稲村公望さんのレジスタンスと私の思いで
久々に稲村公望さんに会った。1996年から沖縄郵政の所長をして、沖縄情報特区を提唱した。その後、郵政省に戻り、郵政公社の常務理事となって、郵政民営化に最後まで反対していたが、任期が来たので退官。いまは中央大学の客員教授(大学院公共政策研究科)になっている。
島田勝也氏がリードしている沖縄ベンチャースタジオ(県産業振興公社)が招聘し、ノースバレー(=北谷。照屋りんけん氏の店「カラハーイ」で開催)で講演するために来沖した。
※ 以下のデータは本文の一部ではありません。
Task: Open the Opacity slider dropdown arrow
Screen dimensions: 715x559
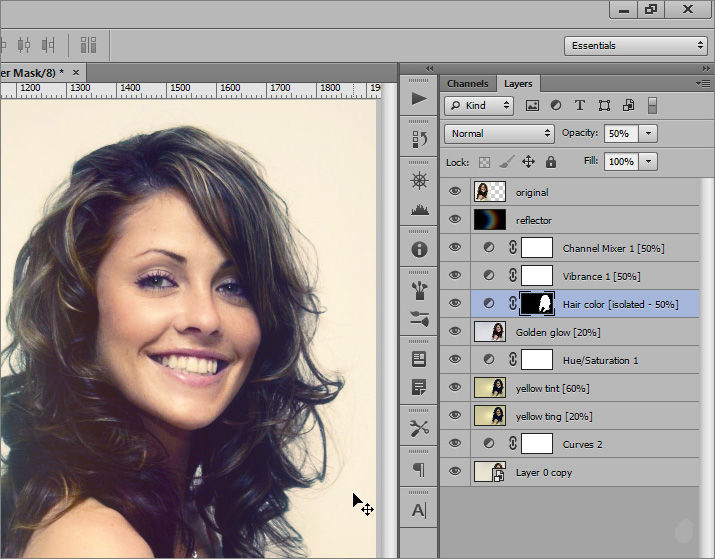Action: click(x=649, y=133)
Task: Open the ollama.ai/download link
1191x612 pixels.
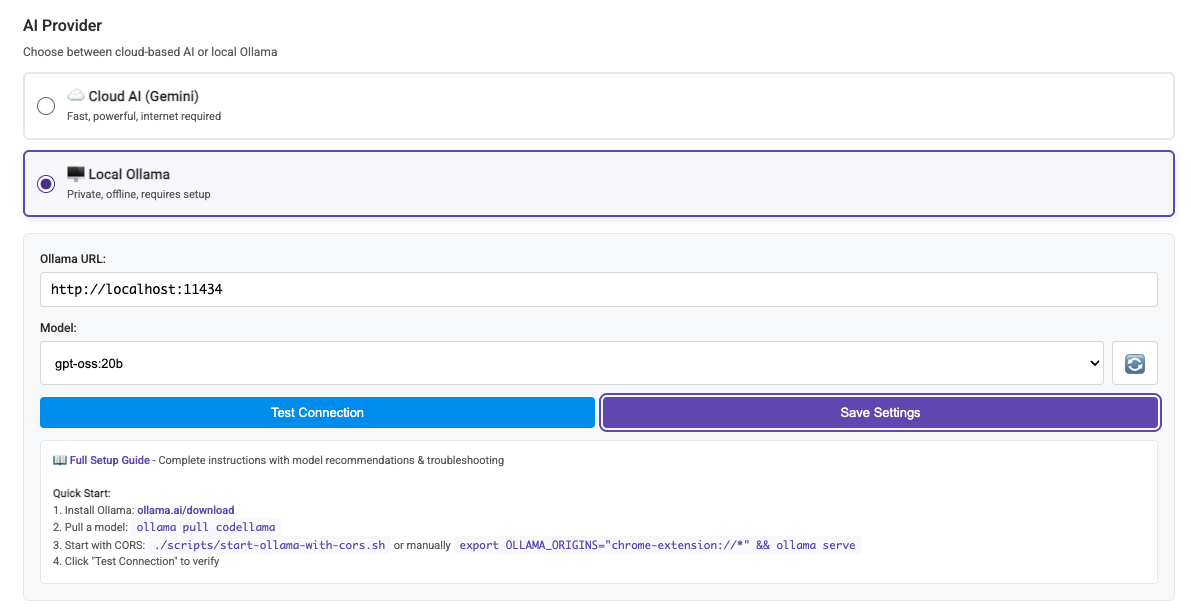Action: [186, 509]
内容は大資本がより強くなる格差拡大社会、縮小均衡の構造改革では、首相がいっていることと現実がまったく正反対になっている。拡大均衡政策が国民を豊かにする。ヨーロッパやカナダの各国政府が投資をして経済成長しているのに対し、日本は経済成長しなくなり、伝統や文化まで破壊されようとしている、というもの。「わたしはいまの構造改革に反対する(抵抗セイ…じゃなかった)レジスタンスだ」と述べた。
続いて、島田氏、りんけん氏を交えてのトークが始まり、りんけん氏は稲村さんの依頼を受けて郵政民営化反対の曲をつくったという話を披露し、稲村さんは突然、誰も聞いたことがない唄を歌った。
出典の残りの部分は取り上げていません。